**Data excerpts:**
++++++++++++++++++++

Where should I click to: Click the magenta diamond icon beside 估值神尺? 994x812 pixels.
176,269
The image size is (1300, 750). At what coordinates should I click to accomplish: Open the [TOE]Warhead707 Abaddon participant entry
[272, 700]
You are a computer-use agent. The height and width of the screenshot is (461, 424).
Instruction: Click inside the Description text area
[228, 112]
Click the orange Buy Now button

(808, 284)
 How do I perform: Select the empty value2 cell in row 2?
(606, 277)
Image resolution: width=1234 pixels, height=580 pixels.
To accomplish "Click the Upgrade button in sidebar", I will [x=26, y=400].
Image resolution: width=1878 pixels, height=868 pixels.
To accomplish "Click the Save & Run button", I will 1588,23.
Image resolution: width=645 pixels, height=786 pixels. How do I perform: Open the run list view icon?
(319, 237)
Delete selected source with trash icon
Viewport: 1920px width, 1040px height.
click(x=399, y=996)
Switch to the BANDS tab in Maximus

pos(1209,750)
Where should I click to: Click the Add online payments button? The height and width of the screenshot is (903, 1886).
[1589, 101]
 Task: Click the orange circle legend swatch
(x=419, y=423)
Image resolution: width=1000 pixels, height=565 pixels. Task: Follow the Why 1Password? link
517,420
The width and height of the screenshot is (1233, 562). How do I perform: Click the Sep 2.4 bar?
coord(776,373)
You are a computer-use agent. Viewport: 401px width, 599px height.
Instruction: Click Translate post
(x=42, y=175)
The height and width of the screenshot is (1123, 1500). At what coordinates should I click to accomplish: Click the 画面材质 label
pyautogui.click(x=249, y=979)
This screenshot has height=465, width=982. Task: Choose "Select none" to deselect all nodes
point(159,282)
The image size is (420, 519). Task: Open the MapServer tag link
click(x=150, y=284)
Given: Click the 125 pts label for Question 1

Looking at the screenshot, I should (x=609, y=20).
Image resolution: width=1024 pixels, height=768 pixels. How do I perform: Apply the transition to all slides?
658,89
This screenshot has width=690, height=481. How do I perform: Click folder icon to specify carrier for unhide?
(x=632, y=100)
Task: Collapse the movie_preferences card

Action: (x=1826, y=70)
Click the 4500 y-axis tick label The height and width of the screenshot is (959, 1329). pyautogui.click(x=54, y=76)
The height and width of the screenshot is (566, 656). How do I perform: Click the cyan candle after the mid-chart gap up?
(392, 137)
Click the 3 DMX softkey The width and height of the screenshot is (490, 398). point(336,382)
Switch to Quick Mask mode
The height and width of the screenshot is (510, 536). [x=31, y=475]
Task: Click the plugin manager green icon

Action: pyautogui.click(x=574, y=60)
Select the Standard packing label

++++++++++++++++++++

**Exercise details:**
Print all the data above word for word.

**The completed task:**
Where should I click to: Click the magenta diamond icon beside 估值神尺? 994x812 pixels.
176,269
The image size is (1300, 750). At what coordinates should I click to accomplish: Open the [TOE]Warhead707 Abaddon participant entry
[272, 700]
You are a computer-use agent. The height and width of the screenshot is (461, 424).
Instruction: Click inside the Description text area
[228, 112]
Click the orange Buy Now button

(808, 284)
 How do I perform: Select the empty value2 cell in row 2?
(606, 277)
Image resolution: width=1234 pixels, height=580 pixels.
To accomplish "Click the Upgrade button in sidebar", I will [x=26, y=400].
Image resolution: width=1878 pixels, height=868 pixels.
To accomplish "Click the Save & Run button", I will 1588,23.
Image resolution: width=645 pixels, height=786 pixels. How do I perform: Open the run list view icon?
(319, 237)
Delete selected source with trash icon
Viewport: 1920px width, 1040px height.
click(x=399, y=996)
Switch to the BANDS tab in Maximus

pos(1209,750)
Where should I click to: Click the Add online payments button? The height and width of the screenshot is (903, 1886).
[1589, 101]
 Task: Click the orange circle legend swatch
(x=419, y=423)
Image resolution: width=1000 pixels, height=565 pixels. Task: Follow the Why 1Password? link
517,420
The width and height of the screenshot is (1233, 562). How do I perform: Click the Sep 2.4 bar?
coord(776,373)
You are a computer-use agent. Viewport: 401px width, 599px height.
Instruction: Click Translate post
(x=42, y=175)
The height and width of the screenshot is (1123, 1500). At what coordinates should I click to accomplish: Click the 画面材质 label
pyautogui.click(x=249, y=979)
This screenshot has height=465, width=982. Task: Choose "Select none" to deselect all nodes
point(159,282)
The image size is (420, 519). Task: Open the MapServer tag link
click(x=150, y=284)
Given: Click the 125 pts label for Question 1

Looking at the screenshot, I should (x=609, y=20).
Image resolution: width=1024 pixels, height=768 pixels. How do I perform: Apply the transition to all slides?
658,89
This screenshot has width=690, height=481. How do I perform: Click folder icon to specify carrier for unhide?
(x=632, y=100)
Task: Collapse the movie_preferences card

Action: (x=1826, y=70)
Click the 4500 y-axis tick label The height and width of the screenshot is (959, 1329). pyautogui.click(x=54, y=76)
The height and width of the screenshot is (566, 656). How do I perform: Click the cyan candle after the mid-chart gap up?
(392, 137)
Click the 3 DMX softkey The width and height of the screenshot is (490, 398). point(336,382)
Switch to Quick Mask mode
The height and width of the screenshot is (510, 536). [x=31, y=475]
Task: Click the plugin manager green icon

Action: pyautogui.click(x=574, y=60)
Select the Standard packing label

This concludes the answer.